**Your assignment:**
Beginning with the first line, please return the entries exactly through the line that contains "Экономика (148, 1777)", and leave out all later lines.

**Extracted records:**
____________________

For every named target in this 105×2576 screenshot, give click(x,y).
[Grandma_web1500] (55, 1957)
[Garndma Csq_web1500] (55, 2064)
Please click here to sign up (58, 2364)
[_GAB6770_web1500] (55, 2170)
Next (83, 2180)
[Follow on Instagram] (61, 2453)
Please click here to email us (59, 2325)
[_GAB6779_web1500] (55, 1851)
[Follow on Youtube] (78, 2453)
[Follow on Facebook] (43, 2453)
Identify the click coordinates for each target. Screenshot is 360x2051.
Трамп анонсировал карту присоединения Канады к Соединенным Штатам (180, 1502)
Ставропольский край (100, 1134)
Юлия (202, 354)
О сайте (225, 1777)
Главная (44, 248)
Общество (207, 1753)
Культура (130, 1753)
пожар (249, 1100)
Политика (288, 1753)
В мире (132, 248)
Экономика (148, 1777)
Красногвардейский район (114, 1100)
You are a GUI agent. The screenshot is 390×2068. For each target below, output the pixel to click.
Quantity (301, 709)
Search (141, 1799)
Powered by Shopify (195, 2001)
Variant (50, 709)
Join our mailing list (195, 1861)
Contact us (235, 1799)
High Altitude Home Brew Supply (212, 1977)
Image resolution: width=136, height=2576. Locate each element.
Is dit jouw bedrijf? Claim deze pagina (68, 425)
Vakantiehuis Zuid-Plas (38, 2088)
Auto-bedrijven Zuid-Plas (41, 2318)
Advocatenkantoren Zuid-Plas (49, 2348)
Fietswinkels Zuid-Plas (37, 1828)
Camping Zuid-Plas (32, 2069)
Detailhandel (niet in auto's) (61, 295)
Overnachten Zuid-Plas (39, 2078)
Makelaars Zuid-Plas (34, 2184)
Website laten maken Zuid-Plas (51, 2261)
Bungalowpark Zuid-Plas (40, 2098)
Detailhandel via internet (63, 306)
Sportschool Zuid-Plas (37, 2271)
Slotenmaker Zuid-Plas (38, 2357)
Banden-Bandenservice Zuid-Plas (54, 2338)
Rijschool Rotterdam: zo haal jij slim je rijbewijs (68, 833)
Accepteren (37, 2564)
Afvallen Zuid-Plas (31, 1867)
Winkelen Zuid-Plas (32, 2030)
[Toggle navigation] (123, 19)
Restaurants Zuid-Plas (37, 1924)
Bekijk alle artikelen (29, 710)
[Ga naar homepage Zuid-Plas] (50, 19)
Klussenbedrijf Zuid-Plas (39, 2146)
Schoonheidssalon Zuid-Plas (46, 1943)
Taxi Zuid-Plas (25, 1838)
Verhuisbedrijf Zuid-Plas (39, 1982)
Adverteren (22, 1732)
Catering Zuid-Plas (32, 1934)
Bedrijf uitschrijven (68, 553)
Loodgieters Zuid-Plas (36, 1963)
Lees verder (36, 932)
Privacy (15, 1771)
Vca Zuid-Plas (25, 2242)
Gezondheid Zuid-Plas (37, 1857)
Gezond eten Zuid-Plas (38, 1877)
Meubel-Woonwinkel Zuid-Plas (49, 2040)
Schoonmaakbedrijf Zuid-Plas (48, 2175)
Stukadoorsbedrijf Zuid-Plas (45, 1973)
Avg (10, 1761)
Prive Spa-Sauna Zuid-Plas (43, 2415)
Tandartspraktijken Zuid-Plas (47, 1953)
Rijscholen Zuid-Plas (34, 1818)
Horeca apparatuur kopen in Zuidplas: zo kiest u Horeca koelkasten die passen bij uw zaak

____________________

**Result of the exercise:**
For every named target in this 105×2576 screenshot, give click(x,y).
[Grandma_web1500] (55, 1957)
[Garndma Csq_web1500] (55, 2064)
Please click here to sign up (58, 2364)
[_GAB6770_web1500] (55, 2170)
Next (83, 2180)
[Follow on Instagram] (61, 2453)
Please click here to email us (59, 2325)
[_GAB6779_web1500] (55, 1851)
[Follow on Youtube] (78, 2453)
[Follow on Facebook] (43, 2453)
Identify the click coordinates for each target. Screenshot is 360x2051.
Трамп анонсировал карту присоединения Канады к Соединенным Штатам (180, 1502)
Ставропольский край (100, 1134)
Юлия (202, 354)
О сайте (225, 1777)
Главная (44, 248)
Общество (207, 1753)
Культура (130, 1753)
пожар (249, 1100)
Политика (288, 1753)
В мире (132, 248)
Экономика (148, 1777)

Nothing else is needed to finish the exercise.